◆ **GIVEN TEXT**:
■ ■ ■ ■

I understand that this complexity exists. But in my experience *with Google Comp...

khrystoph · 2024-07-27T02:45:55 1722048355

yeah, AWS rarely has significant capacity issues. While the capacity utilization typically sits around 90% across the board, they're constantly landing new capacity, recovering broken capacity, and working to fix issues that cause things to get stuck (and lots of alarms and monitoring).

I worked there for just shy of 7 years and dealt with capacity tangentially (knew a good chunk of their team for a while and had to interact with them frequently) across both teams I worked on (support and then inside the EC2 org).

Capacity, while their methodologies for expanding were, in my opinion, antiquated and unenlightened for a long time, were still rather effective. I'm pretty sure that's why they never updated their algorithm for increasing capacity to be more JIT. Now, they have a LOT more flexibility in capacity now that they have resource vectoring, because you no longer have hosts with fixed instance sizes for the entire host (homogenous). You now have the ability to fit everything like legos as long as it is the same family (ie. c4 with c4, m4 with m4, etc.) and there was additional work being done to have cross-family resource vectoring as well that was in-use.

■ ■ ■ ■

◆ **EXTRACTED MATERIAL**:
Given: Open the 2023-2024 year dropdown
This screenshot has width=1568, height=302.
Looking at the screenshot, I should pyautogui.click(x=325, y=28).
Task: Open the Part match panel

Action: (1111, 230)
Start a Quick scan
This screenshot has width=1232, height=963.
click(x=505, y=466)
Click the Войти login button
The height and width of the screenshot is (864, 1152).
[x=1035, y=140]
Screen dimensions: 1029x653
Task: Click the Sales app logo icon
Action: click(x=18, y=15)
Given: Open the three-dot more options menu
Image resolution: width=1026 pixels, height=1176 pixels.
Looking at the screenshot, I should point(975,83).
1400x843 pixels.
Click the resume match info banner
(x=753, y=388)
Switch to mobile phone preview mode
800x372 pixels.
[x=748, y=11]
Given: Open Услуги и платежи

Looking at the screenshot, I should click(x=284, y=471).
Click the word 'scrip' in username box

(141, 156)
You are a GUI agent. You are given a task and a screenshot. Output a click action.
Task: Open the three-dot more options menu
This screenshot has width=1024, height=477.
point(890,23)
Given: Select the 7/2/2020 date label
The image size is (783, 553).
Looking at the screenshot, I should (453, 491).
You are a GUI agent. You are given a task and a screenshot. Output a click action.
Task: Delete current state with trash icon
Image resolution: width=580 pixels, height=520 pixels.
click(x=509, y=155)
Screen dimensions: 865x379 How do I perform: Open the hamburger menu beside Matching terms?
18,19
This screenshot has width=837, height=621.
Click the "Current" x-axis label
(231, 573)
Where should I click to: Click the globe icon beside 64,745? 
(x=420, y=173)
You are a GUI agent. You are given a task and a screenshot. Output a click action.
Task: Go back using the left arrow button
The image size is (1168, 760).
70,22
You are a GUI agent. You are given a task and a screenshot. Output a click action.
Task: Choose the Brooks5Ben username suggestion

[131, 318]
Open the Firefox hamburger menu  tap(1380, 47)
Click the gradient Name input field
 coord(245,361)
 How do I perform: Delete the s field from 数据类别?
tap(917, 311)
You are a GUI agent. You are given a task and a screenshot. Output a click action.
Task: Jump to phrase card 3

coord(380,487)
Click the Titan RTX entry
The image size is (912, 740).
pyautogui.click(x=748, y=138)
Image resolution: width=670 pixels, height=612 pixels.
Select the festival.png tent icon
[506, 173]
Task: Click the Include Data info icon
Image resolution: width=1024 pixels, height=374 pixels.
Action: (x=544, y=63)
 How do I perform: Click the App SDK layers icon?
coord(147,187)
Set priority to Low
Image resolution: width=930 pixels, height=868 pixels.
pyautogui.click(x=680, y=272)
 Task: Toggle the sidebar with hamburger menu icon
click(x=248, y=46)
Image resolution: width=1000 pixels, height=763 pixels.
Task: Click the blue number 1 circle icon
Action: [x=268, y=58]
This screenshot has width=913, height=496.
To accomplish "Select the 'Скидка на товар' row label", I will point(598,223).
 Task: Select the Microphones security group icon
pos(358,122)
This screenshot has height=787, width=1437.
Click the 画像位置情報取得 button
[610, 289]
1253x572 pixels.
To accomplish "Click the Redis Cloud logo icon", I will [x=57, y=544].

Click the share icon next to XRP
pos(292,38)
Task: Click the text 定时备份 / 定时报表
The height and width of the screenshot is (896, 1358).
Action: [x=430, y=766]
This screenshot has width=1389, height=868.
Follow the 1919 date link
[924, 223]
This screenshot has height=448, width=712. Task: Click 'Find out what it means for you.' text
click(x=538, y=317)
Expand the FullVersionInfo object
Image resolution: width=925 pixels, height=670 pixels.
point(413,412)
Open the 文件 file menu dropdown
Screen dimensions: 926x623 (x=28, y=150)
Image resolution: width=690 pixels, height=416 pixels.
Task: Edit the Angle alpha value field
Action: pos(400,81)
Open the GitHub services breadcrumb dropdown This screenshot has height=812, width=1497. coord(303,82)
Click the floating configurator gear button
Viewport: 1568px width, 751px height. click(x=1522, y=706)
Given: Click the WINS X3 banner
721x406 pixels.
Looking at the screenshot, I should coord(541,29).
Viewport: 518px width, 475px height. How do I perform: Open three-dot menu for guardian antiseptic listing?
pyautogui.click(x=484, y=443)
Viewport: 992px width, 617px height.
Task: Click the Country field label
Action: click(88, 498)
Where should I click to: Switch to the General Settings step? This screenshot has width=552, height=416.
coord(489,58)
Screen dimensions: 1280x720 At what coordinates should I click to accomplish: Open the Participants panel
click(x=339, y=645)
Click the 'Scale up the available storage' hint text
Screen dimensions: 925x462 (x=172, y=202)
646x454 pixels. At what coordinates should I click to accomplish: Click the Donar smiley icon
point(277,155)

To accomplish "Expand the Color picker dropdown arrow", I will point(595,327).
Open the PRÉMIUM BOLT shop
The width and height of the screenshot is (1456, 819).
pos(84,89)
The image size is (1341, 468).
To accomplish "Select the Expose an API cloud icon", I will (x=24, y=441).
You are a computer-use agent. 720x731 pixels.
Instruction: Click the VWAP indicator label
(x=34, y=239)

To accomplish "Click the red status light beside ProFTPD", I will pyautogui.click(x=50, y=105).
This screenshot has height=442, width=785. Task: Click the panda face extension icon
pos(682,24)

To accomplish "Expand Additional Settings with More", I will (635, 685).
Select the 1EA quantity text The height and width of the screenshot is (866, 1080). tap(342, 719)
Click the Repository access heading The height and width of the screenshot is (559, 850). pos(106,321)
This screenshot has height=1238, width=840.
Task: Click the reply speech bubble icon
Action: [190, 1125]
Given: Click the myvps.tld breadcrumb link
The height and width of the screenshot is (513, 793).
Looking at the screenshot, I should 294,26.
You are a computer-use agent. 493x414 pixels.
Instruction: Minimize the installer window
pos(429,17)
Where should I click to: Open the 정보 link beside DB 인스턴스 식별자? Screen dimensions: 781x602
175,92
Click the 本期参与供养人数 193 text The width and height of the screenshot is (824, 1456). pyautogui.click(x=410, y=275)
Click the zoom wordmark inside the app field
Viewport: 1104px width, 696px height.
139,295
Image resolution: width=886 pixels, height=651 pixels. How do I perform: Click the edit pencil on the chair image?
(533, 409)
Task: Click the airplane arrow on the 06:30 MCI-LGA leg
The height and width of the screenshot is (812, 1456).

■ ■ ■ ■

◆ **PARTS OF THE EXERCISE**:
A. From the AWS capacity comment above, write out the passage between "I worked there" and "that was in-use.", inclusive.
B. According to the AWS capacity comment, what is AWS constantly doing while capacity utilization sits around 90%? List each activity.

◆ **PER-TASK OUTPUTS**:
A.
I worked there for just shy of 7 years and dealt with capacity tangentially (knew a good chunk of their team for a while and had to interact with them frequently) across both teams I worked on (support and then inside the EC2 org).

Capacity, while their methodologies for expanding were, in my opinion, antiquated and unenlightened for a long time, were still rather effective. I'm pretty sure that's why they never updated their algorithm for increasing capacity to be more JIT. Now, they have a LOT more flexibility in capacity now that they have resource vectoring, because you no longer have hosts with fixed instance sizes for the entire host (homogenous). You now have the ability to fit everything like legos as long as it is the same family (ie. c4 with c4, m4 with m4, etc.) and there was additional work being done to have cross-family resource vectoring as well that was in-use.

B.
- Landing new capacity
- Recovering broken capacity
- Working to fix issues that cause things to get stuck